Separate generation, editing, and factual accuracy
AI may have been used only for rewriting, frame interpolation, or noise removal, while entirely human-made content can still be false. State whether you are testing origin, editing history, or factual accuracy before collecting clues.
Preserve material closest to the source
Obtain the complete text, original file, original URL, publication time, author statement, and version history when possible. Screenshots, copied passages, and platform transcodes lose context and technical information, so keep them without treating them as the best evidence.
Match the depth of review to the risk
Personal curiosity may justify a quick screen; journalism, academic discipline, hiring, and legal decisions require a fuller evidence chain.

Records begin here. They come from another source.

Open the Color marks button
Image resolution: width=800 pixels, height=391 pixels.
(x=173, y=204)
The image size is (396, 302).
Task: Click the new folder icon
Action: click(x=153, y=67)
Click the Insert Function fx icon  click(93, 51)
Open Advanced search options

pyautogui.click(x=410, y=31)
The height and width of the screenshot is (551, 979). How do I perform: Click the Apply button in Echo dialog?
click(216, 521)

A single detector score can suggest what to review but cannot support a high-impact conclusion by itself.
02 · Check each medium
Text, images, and video require different evidence.
Check provenance and history before medium-specific technical clues. Every clue has counterexamples, and independent signals are more useful than repeatedly running the same kind of detector.

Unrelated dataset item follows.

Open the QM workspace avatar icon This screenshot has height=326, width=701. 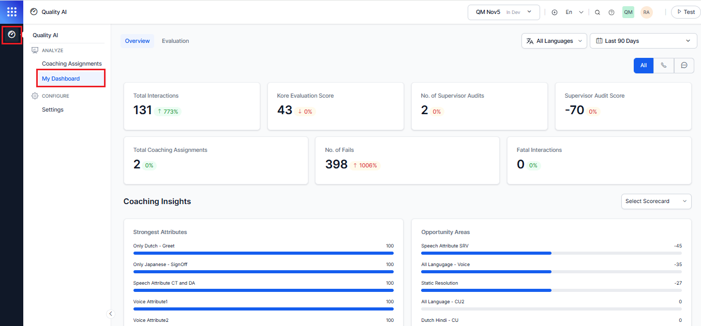click(x=628, y=11)
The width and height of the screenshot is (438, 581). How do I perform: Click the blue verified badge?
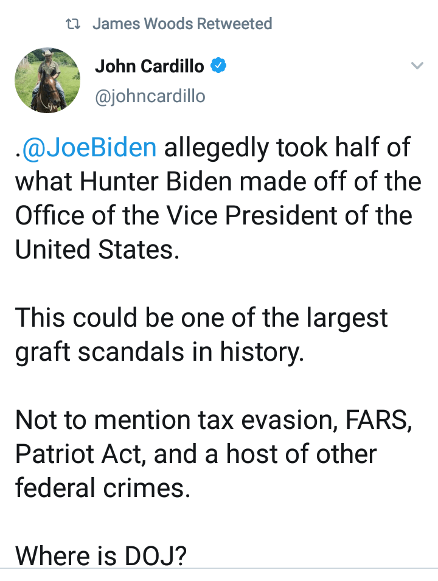point(218,66)
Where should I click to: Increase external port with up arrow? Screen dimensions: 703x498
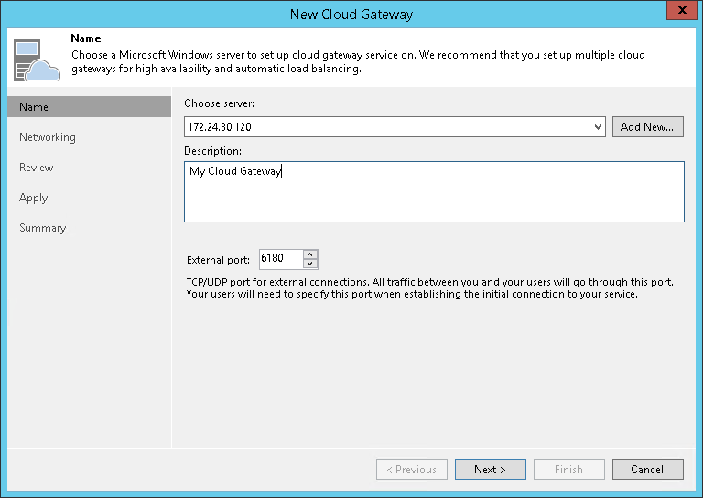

Text: trace drafts, citations, and context
Compare known writing samples, drafts, and version history; verify that citations exist, timelines agree, and terminology fits the context. Fluent prose, consistent structure, or repeated phrasing may also result from human editing and cannot attribute authorship alone.
Run reverse-image search on both the complete frame and meaningful crops to find earlier versions, original resolution, and a credible publisher. Then inspect content credentials, lighting relationships, and crop boundaries; one malformed detail may come from compression or retouching.

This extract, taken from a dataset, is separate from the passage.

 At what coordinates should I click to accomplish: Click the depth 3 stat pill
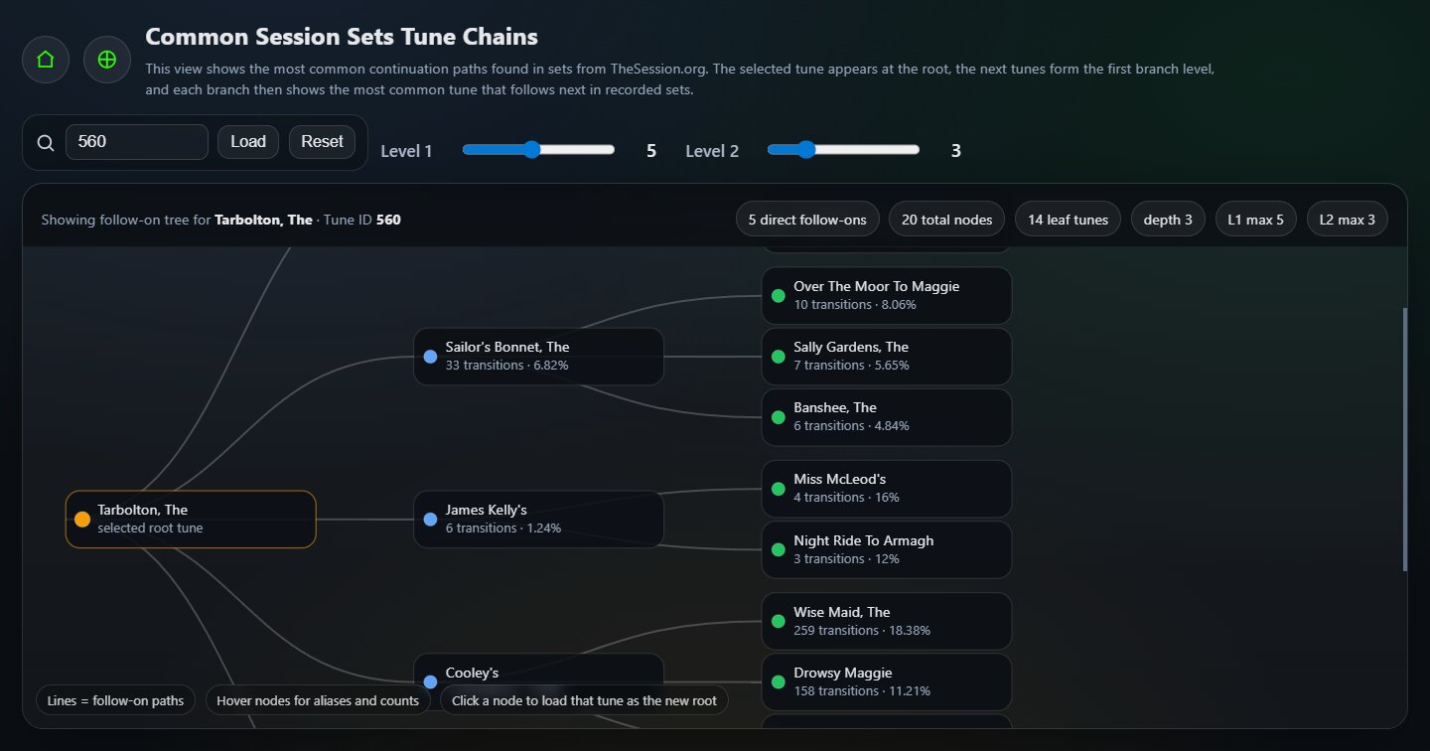click(1168, 219)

Video: separate frames, sound, and distribution history
Extract keyframes to trace earlier sources, check audiovisual continuity across speech and ambient sound, and compare the original file, upload time, and transcoded versions. Metadata anomalies are supporting clues and cannot independently prove generation.
Ranking evidence by verifiability and independence keeps a vivid visual artifact or a high score from outweighing stronger provenance records.
Stronger evidence: a verifiable provenance chain
Content credentials signed by a credible party, original files retained by a camera or editing workflow, continuous drafts, and checkable production records usually address origin more directly than appearance. Confirm that the records are complete and the source is trustworthy.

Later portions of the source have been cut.